Task instructions:
Transcribe only the lines from the one containing "This screenshot has width=1568, height=749." through the final line of the entries below, exactly, and exclude the pictures.

Collected data entries:
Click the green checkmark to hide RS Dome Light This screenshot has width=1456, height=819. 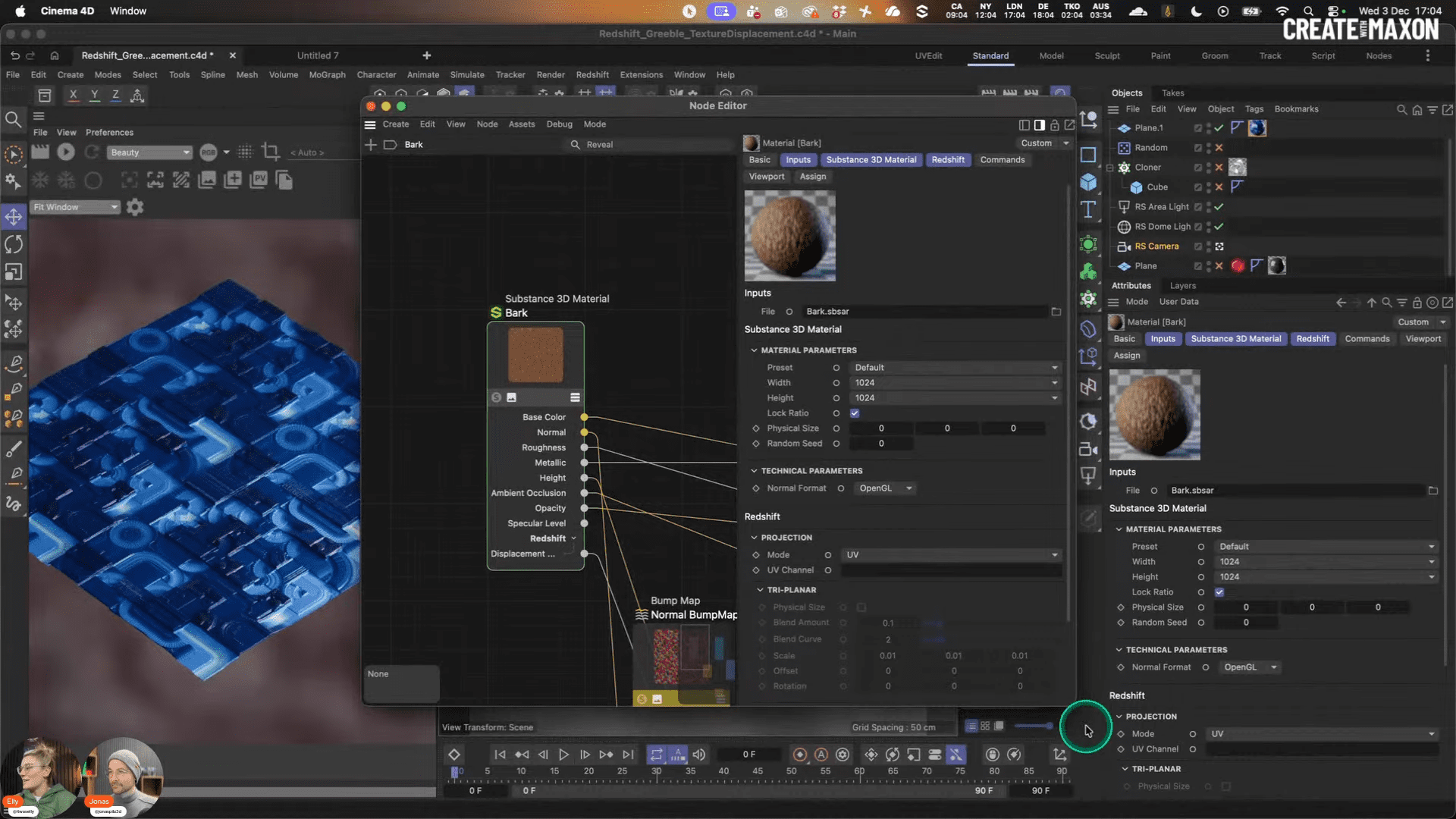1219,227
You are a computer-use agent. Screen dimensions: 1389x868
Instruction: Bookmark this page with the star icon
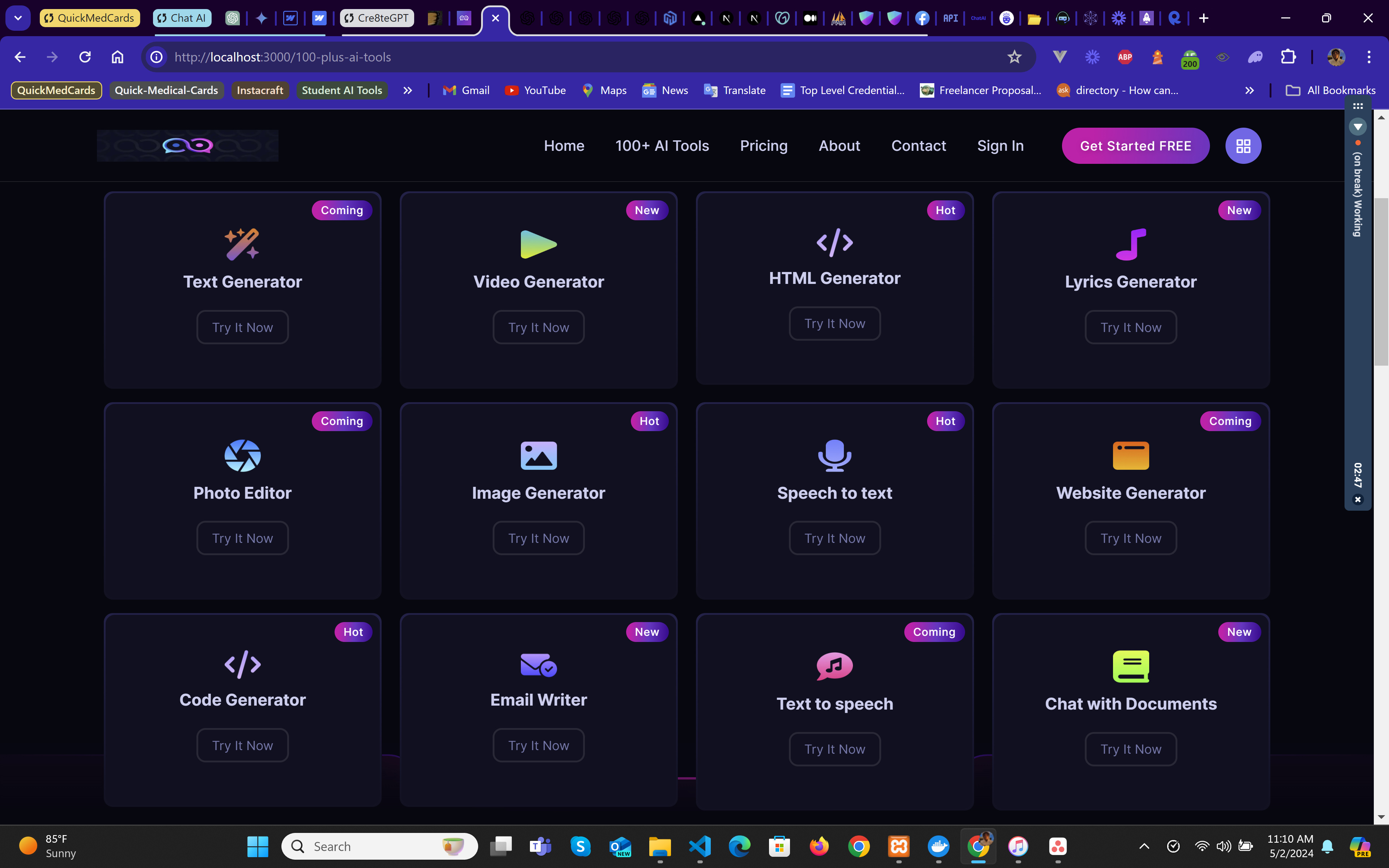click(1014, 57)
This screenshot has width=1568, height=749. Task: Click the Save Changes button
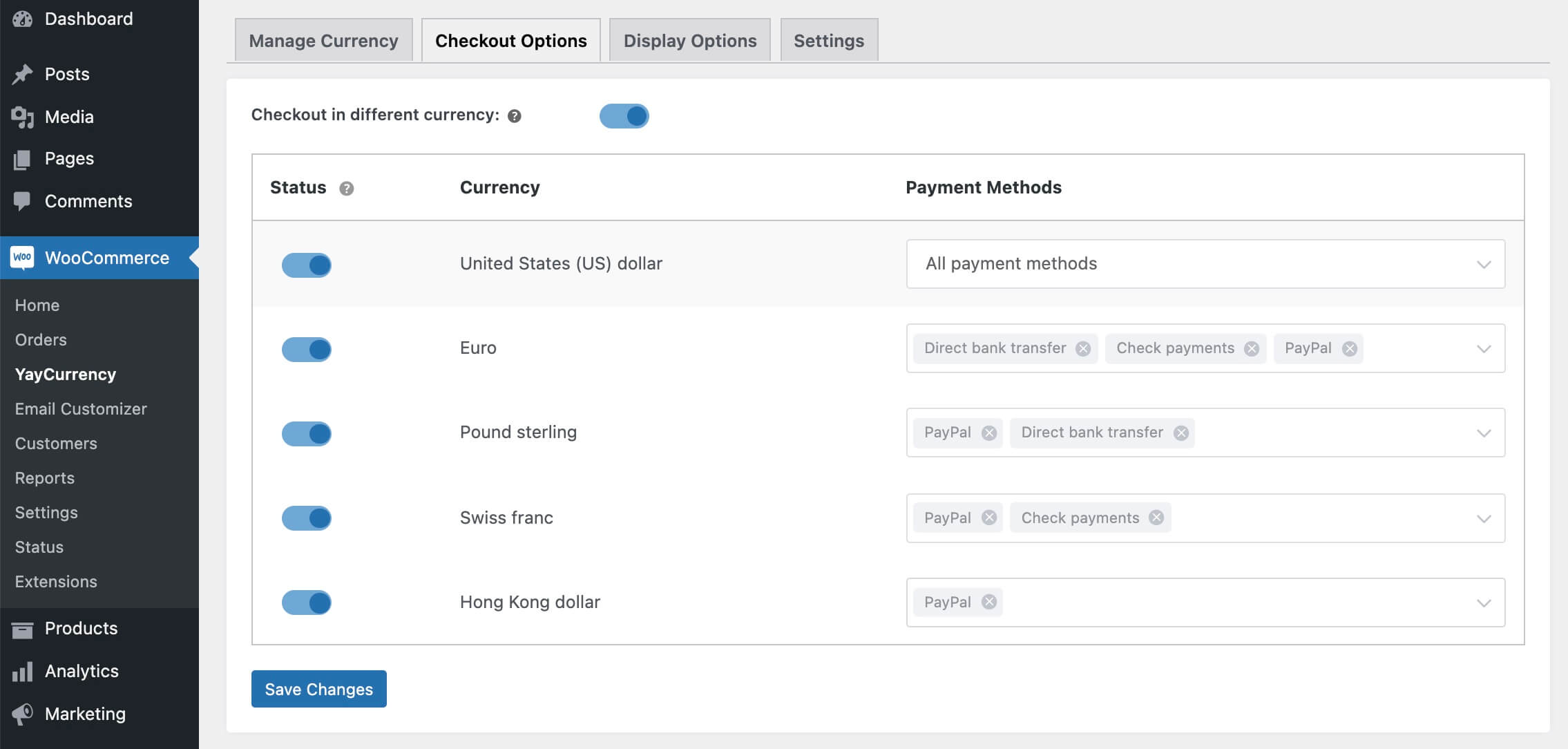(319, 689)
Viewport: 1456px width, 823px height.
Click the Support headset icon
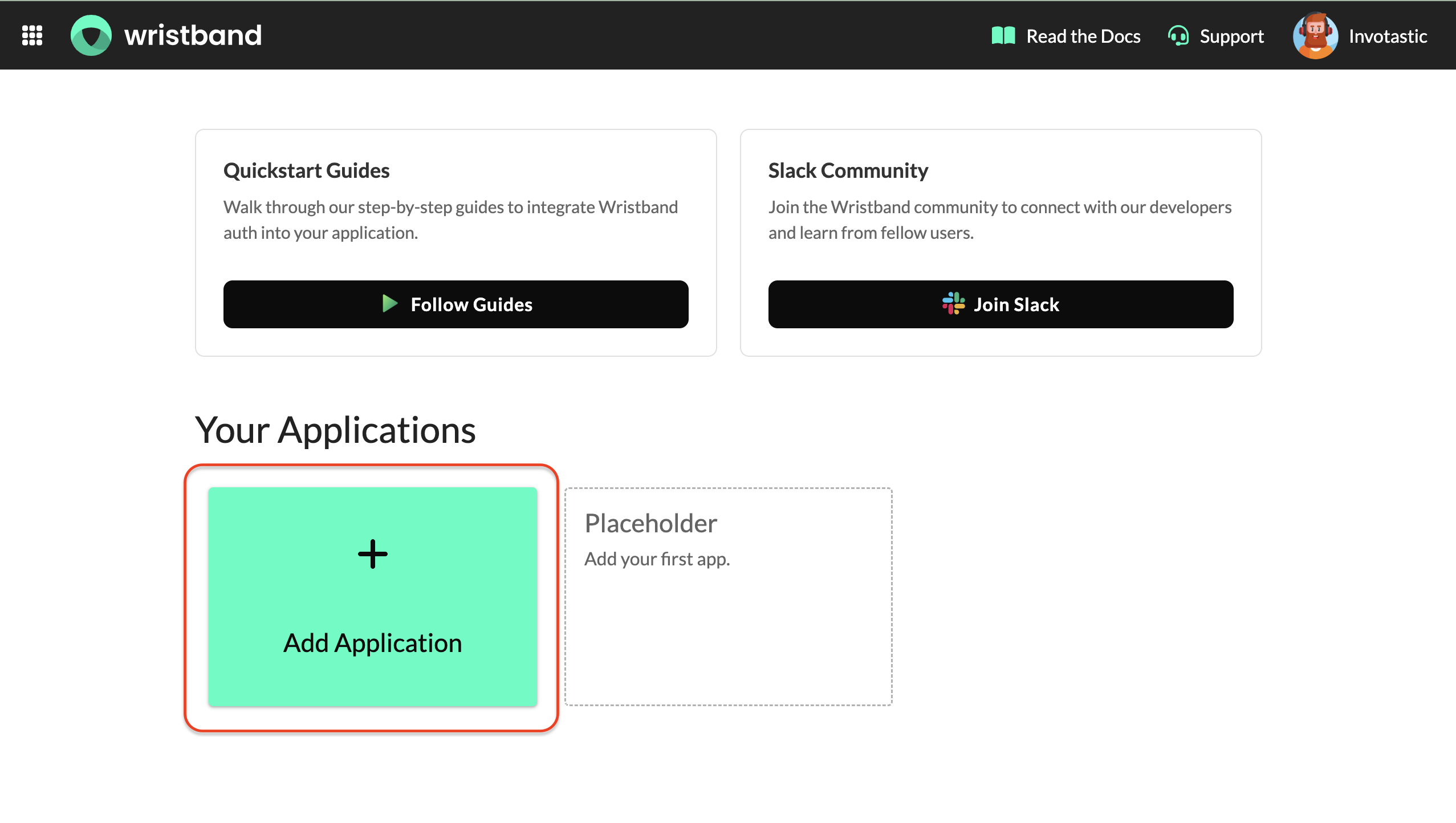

Solution to this problem:
This screenshot has width=1568, height=749. Task: Click the Save Changes button
(319, 689)
Viewport: 1456px width, 823px height.
Click the Support headset icon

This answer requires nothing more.